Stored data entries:
·····

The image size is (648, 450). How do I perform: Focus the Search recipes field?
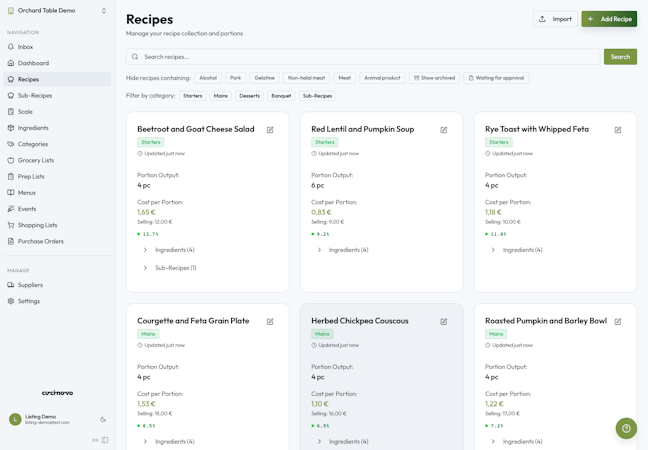pyautogui.click(x=363, y=57)
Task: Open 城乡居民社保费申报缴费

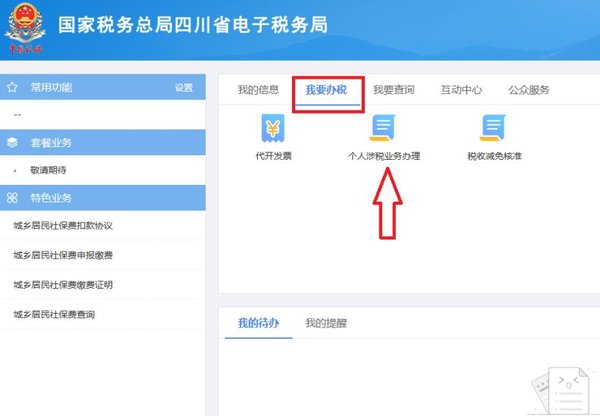Action: tap(63, 256)
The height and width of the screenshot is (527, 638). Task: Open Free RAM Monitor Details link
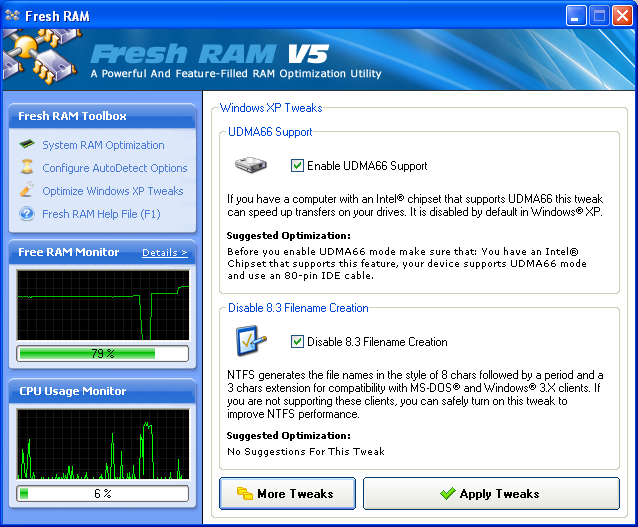pyautogui.click(x=164, y=253)
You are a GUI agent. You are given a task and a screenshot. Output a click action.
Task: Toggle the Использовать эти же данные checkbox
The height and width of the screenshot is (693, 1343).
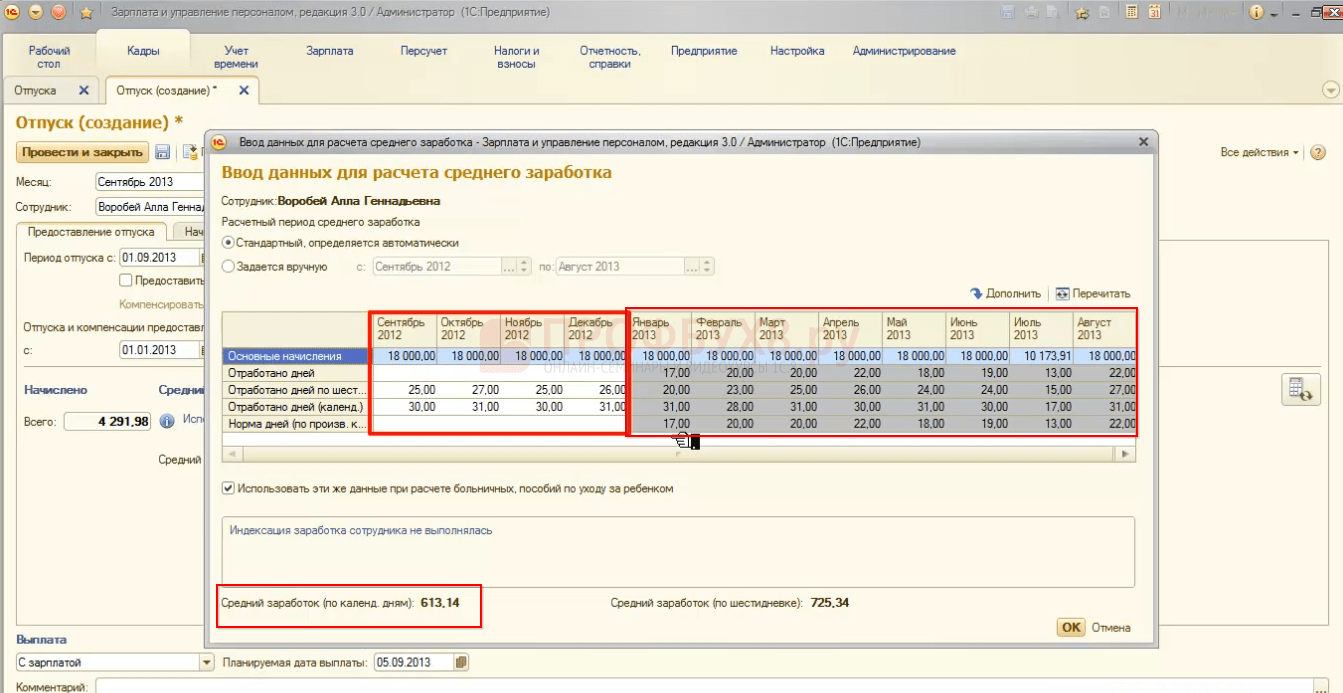click(229, 489)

·····

→ **Brief**:
From the line containing "Task: Open 城乡居民社保费申报缴费" to the last line of the entries, copy every line exactly, including both ends, and leave out the pictures.

→ **Your solution**:
Task: Open 城乡居民社保费申报缴费

Action: tap(63, 256)
The height and width of the screenshot is (527, 638). Task: Open Free RAM Monitor Details link
pyautogui.click(x=164, y=253)
You are a GUI agent. You are given a task and a screenshot. Output a click action.
Task: Toggle the Использовать эти же данные checkbox
The height and width of the screenshot is (693, 1343).
click(229, 489)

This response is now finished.